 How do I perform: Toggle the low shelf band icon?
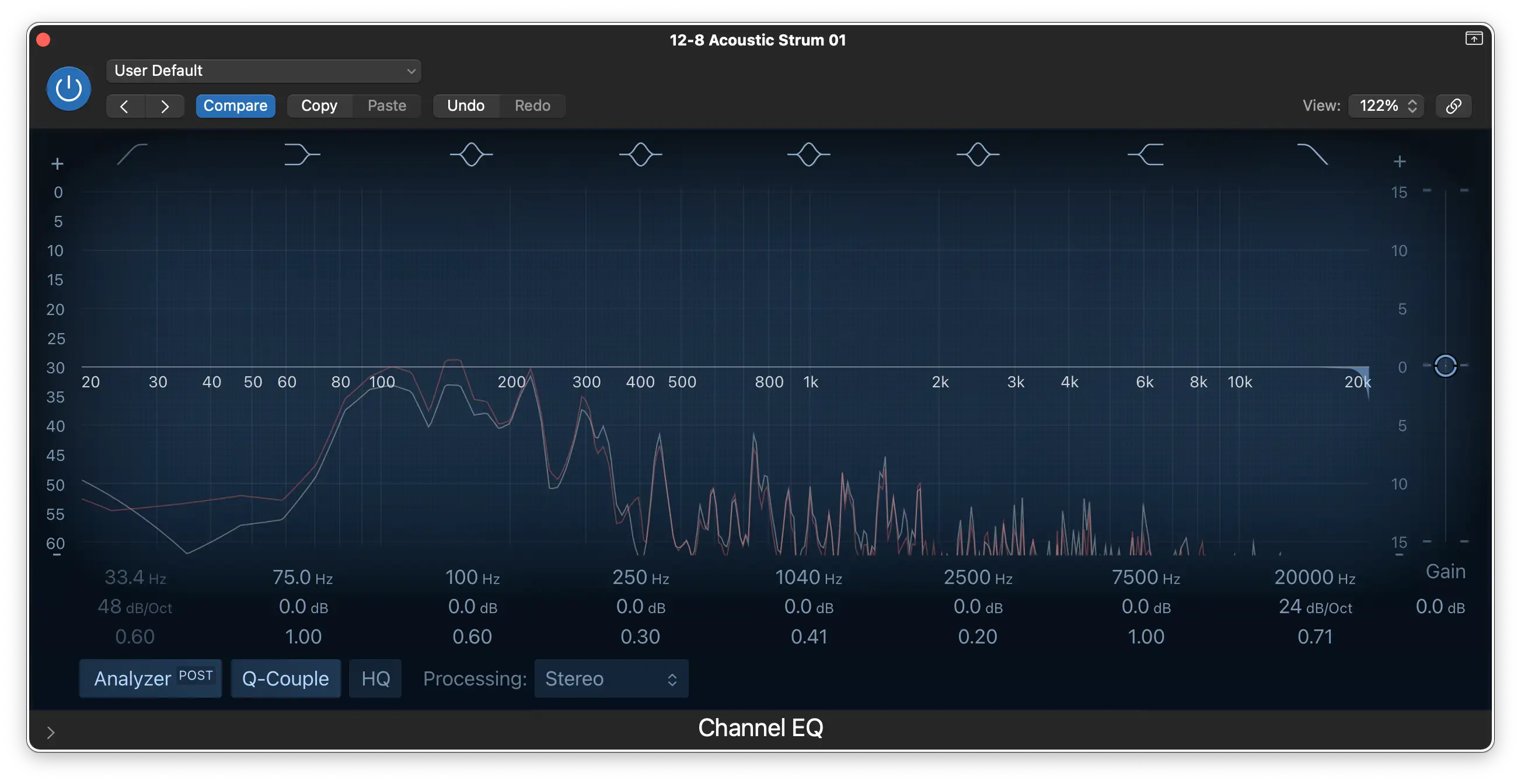tap(302, 155)
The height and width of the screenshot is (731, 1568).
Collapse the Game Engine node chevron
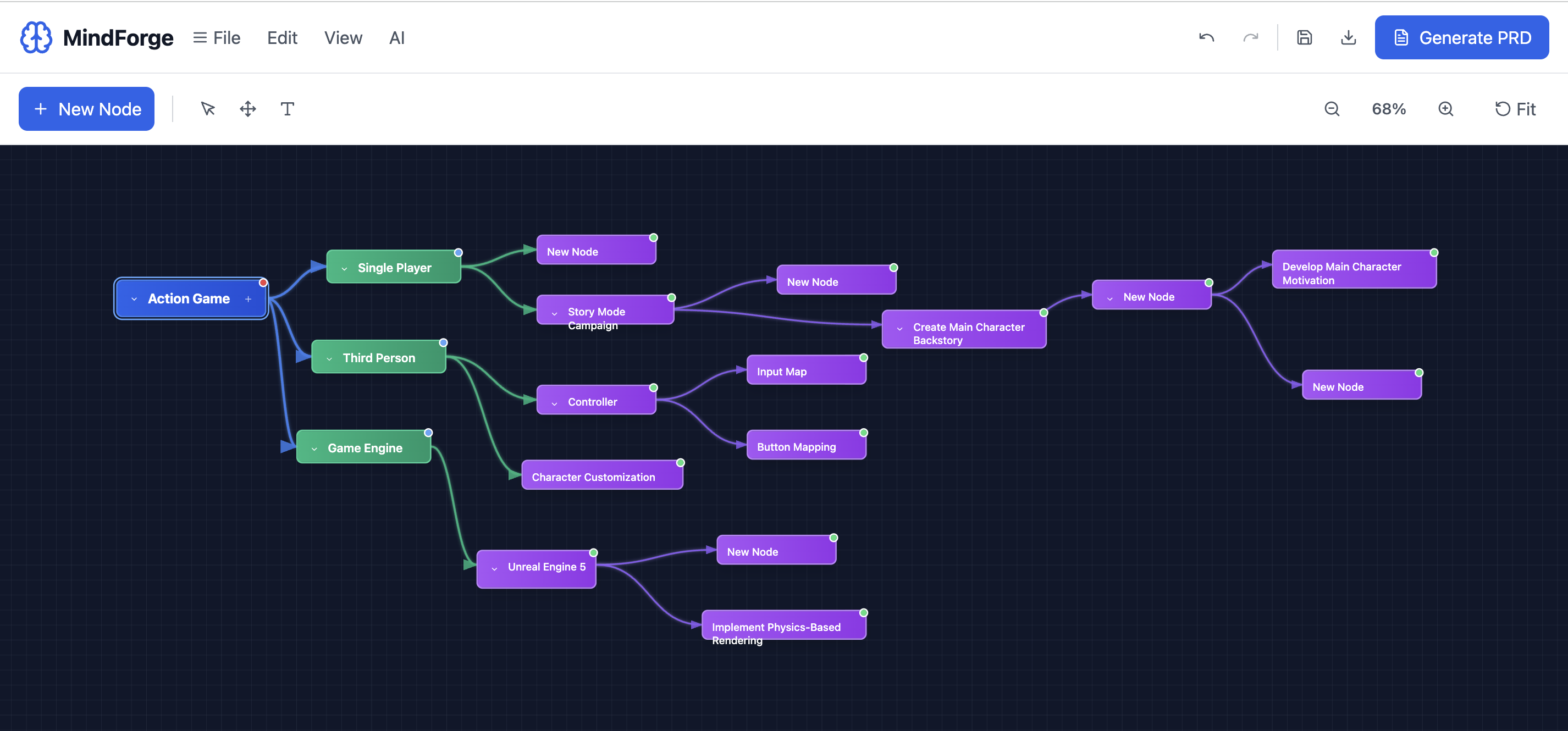click(314, 448)
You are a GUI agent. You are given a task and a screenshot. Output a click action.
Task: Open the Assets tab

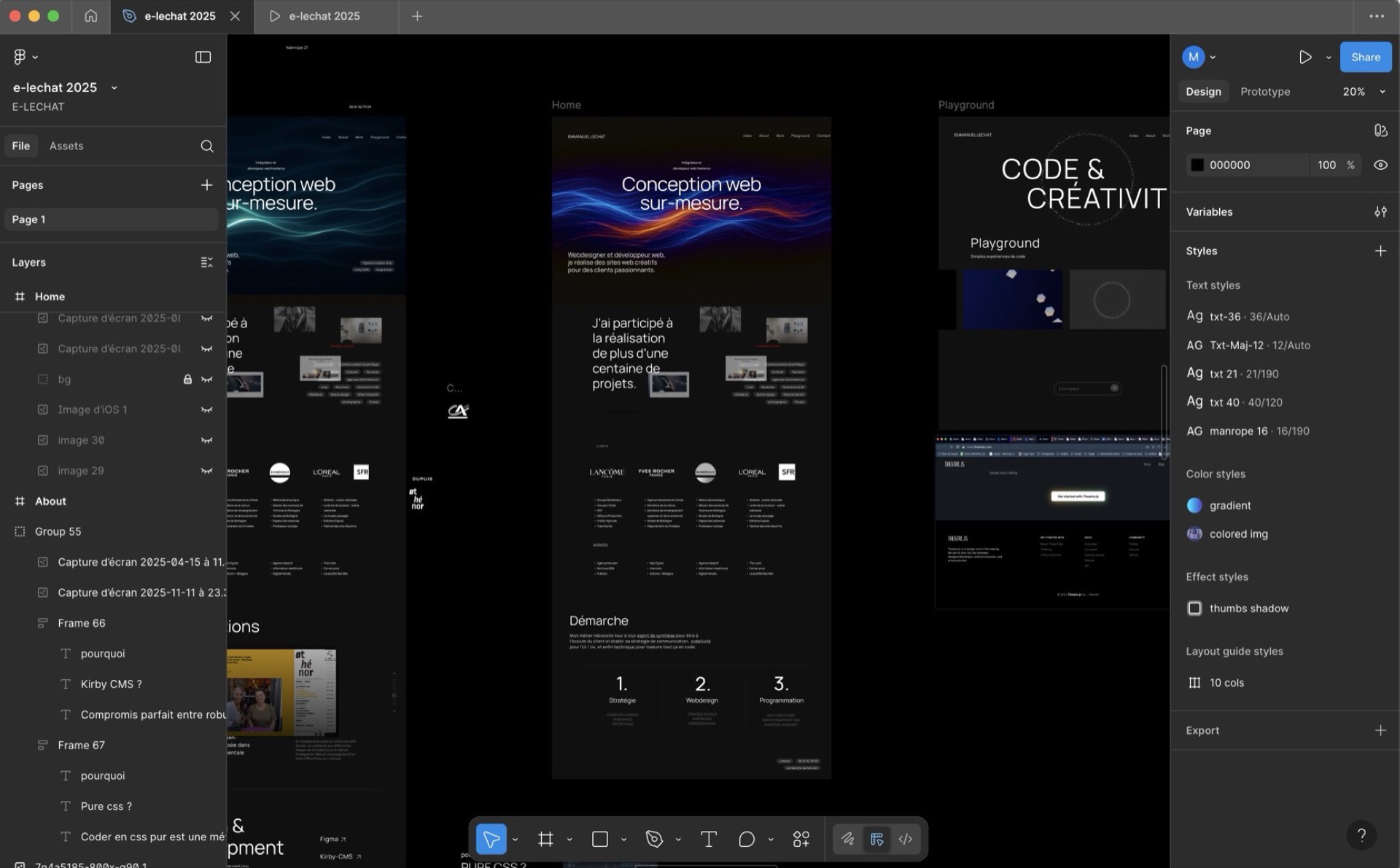(x=66, y=146)
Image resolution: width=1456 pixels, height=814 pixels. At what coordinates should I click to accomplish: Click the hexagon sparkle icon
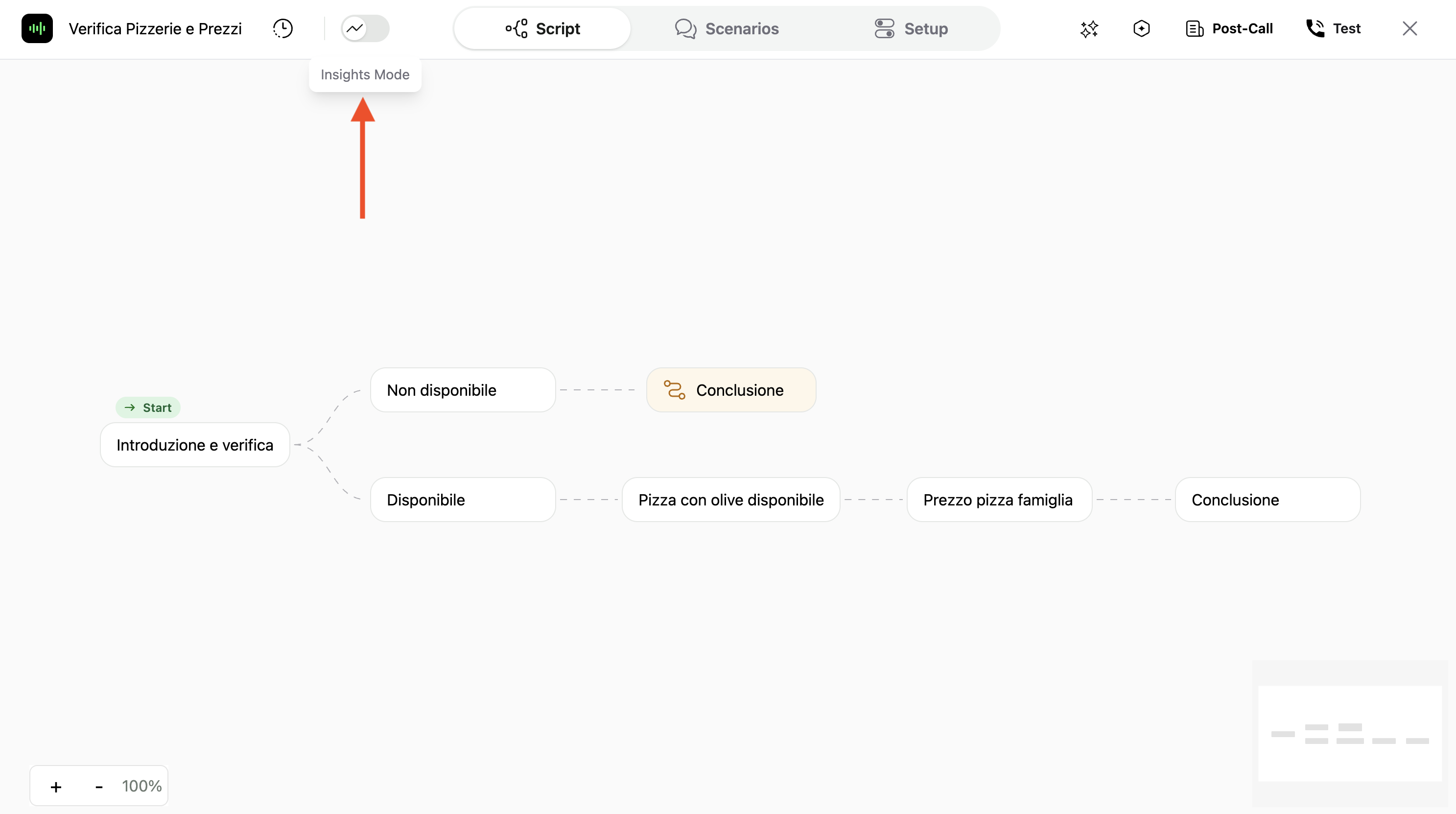point(1141,28)
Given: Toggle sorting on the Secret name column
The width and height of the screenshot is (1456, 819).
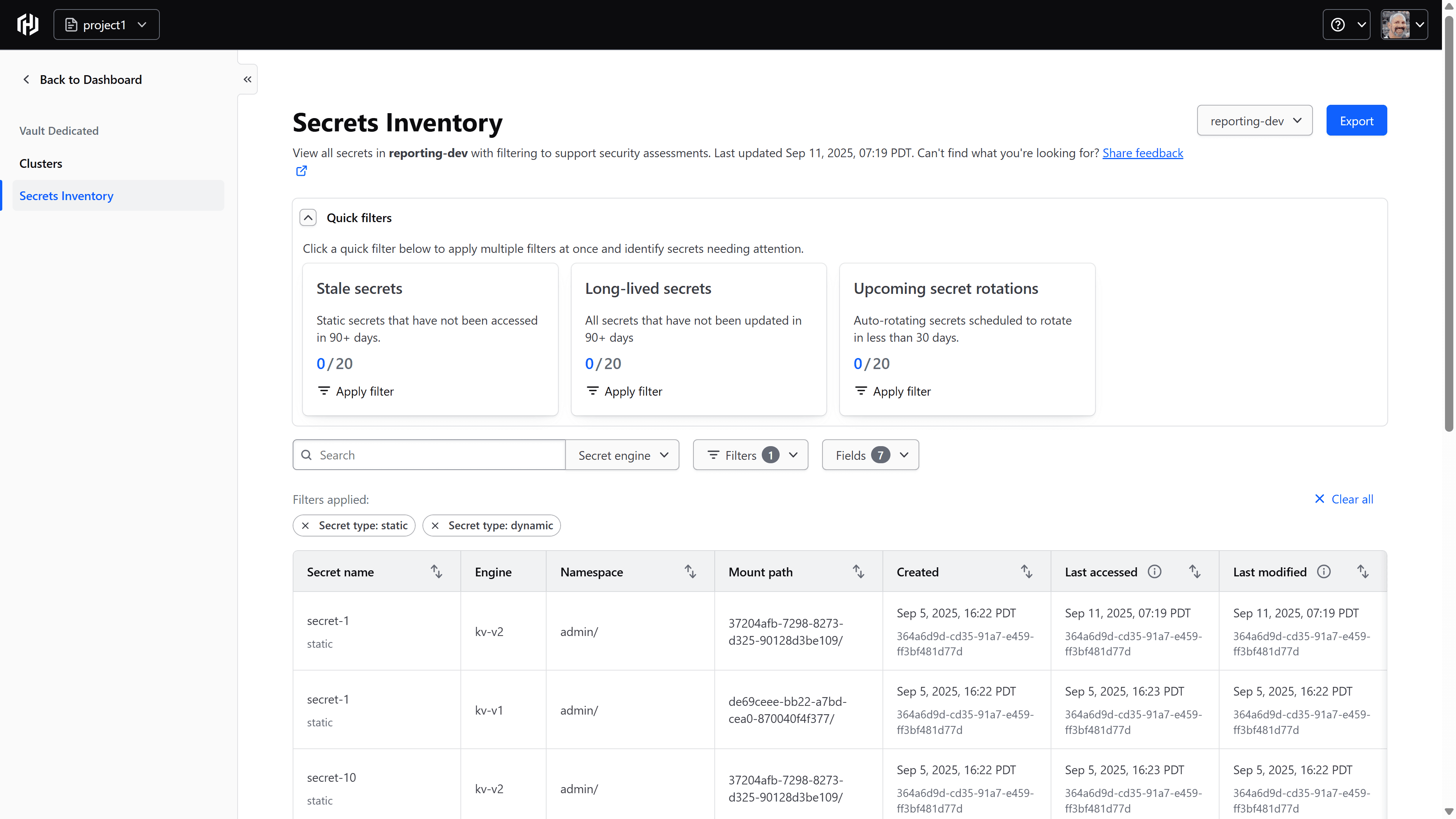Looking at the screenshot, I should tap(436, 571).
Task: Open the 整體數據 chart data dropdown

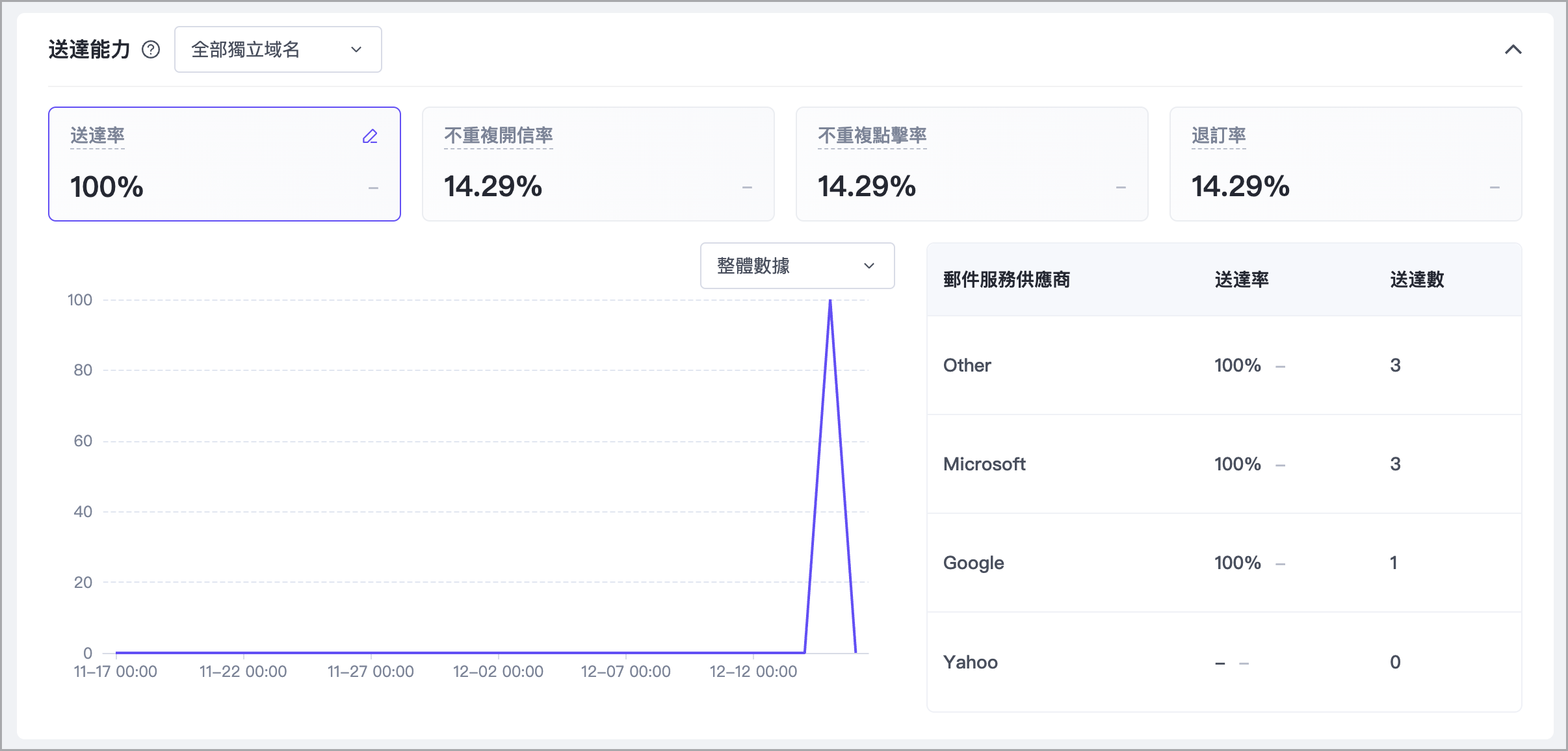Action: 796,266
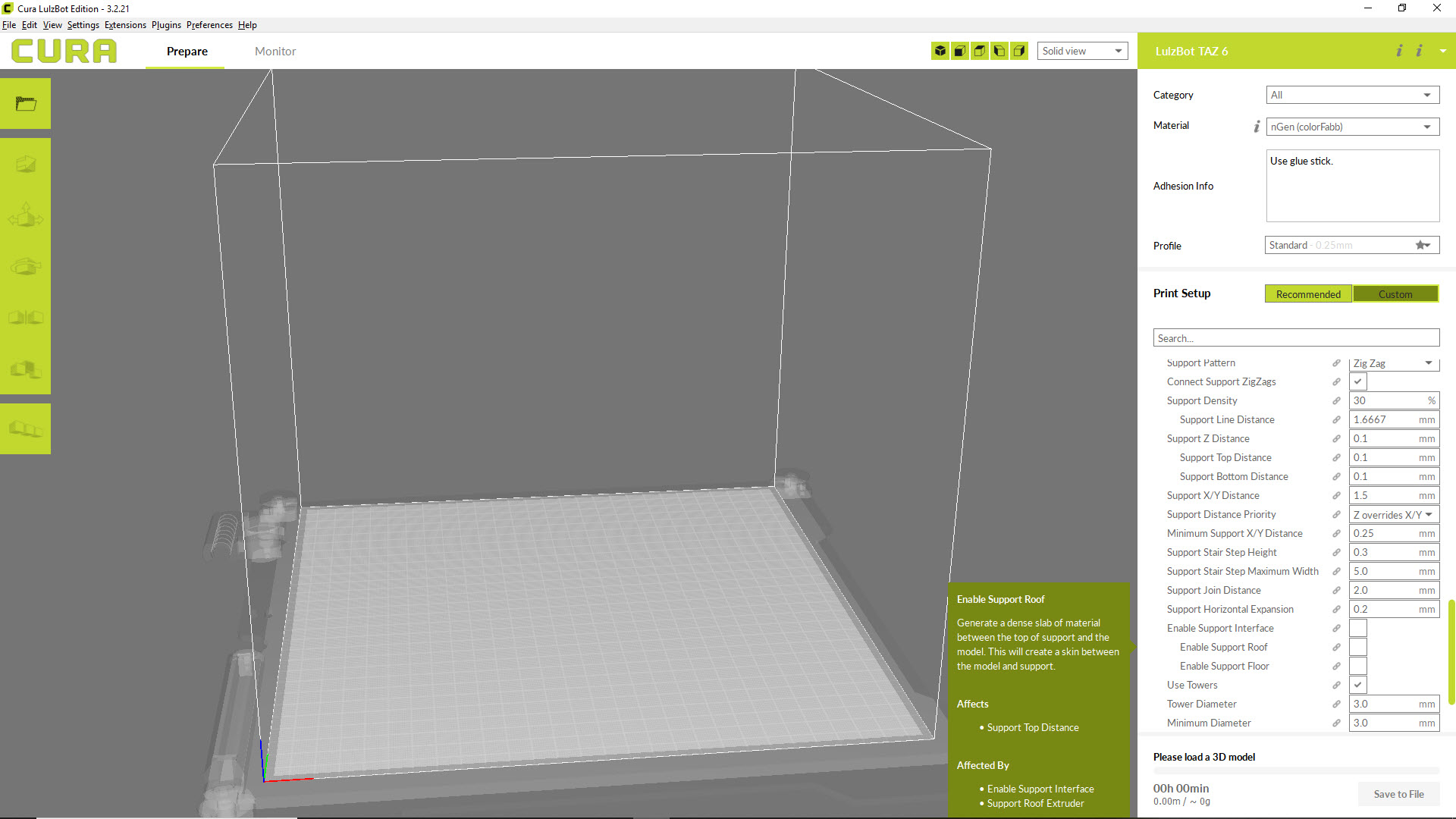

__Task description__
The expected answer is the line with "You are a GUI" followed by every remaining line of the listing, each restated exactly, with all pictures dropped.

__Response to the exercise__
You are a GUI agent. You are given a task and a screenshot. Output a click action.
Task: Open the Assets tab

(x=66, y=146)
Image resolution: width=1456 pixels, height=814 pixels. At what coordinates should I click to accomplish: Click the hexagon sparkle icon
point(1141,28)
Given: Toggle sorting on the Secret name column
The width and height of the screenshot is (1456, 819).
Looking at the screenshot, I should tap(436, 571).
Task: Open the 整體數據 chart data dropdown

Action: 796,266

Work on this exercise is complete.